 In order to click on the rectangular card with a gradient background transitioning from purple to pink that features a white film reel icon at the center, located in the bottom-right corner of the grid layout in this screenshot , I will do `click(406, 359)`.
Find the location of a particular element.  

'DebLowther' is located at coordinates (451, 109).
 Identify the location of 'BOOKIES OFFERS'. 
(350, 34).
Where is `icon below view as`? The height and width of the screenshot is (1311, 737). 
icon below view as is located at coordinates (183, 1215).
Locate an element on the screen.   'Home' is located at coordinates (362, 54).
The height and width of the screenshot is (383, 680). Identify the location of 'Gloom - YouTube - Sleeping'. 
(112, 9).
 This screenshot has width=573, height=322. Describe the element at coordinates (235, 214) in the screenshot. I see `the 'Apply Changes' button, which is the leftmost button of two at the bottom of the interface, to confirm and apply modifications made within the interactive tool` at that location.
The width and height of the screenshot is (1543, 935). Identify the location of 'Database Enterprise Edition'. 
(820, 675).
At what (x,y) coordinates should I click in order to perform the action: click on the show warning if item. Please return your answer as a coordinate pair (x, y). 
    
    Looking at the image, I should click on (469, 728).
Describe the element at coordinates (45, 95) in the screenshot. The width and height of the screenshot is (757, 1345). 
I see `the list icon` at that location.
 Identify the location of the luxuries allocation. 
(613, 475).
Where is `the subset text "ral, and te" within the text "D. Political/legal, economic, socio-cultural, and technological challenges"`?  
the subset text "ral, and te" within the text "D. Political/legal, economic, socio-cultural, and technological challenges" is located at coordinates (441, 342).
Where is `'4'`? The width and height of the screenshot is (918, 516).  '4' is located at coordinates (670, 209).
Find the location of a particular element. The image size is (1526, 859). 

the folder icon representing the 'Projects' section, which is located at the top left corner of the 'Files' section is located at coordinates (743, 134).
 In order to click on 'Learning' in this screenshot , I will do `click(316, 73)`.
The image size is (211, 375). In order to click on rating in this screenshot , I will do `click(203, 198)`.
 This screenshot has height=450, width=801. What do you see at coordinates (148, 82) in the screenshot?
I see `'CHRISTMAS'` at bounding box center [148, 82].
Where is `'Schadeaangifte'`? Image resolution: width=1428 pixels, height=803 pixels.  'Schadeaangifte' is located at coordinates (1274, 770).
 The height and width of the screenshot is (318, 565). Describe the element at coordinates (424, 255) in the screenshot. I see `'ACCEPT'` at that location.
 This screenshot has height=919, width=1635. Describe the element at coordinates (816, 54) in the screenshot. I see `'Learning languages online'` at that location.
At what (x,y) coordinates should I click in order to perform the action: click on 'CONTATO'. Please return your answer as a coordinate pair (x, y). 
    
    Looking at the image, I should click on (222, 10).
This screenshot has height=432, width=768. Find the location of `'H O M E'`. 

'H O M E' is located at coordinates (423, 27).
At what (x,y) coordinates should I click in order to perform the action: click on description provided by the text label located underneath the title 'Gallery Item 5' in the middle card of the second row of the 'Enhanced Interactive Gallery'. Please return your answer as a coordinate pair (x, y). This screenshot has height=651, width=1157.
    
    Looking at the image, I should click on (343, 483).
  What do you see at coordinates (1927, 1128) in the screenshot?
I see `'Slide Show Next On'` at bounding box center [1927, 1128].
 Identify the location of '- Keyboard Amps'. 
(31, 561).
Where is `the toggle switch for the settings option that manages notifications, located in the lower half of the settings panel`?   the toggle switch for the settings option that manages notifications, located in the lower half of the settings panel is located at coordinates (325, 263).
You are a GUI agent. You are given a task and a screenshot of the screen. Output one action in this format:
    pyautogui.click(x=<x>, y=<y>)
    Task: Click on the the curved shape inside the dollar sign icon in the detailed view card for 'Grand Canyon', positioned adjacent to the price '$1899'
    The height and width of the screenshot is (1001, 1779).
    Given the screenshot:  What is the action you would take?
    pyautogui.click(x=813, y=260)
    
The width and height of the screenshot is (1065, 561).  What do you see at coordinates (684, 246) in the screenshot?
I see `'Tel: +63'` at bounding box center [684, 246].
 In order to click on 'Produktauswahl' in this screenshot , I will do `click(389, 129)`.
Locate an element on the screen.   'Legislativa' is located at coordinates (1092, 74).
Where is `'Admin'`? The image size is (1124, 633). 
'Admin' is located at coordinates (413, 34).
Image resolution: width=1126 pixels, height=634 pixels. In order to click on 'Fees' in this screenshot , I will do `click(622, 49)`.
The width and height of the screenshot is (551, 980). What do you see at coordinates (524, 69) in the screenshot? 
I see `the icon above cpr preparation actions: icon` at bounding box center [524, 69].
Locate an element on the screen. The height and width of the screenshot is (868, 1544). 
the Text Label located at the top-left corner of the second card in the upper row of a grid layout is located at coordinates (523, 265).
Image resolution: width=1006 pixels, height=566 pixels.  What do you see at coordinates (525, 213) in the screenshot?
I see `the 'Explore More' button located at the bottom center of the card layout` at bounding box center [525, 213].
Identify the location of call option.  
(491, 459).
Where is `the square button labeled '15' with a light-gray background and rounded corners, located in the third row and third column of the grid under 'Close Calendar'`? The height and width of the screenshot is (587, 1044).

___

> [The problem]: Reproduce, word for word, the entries from the line containing "The image size is (211, 375)." through the line containing "center [148, 82].", with both of those lines included.

> [Answer to the exercise]:
The image size is (211, 375). In order to click on rating in this screenshot , I will do `click(203, 198)`.
 This screenshot has height=450, width=801. What do you see at coordinates (148, 82) in the screenshot?
I see `'CHRISTMAS'` at bounding box center [148, 82].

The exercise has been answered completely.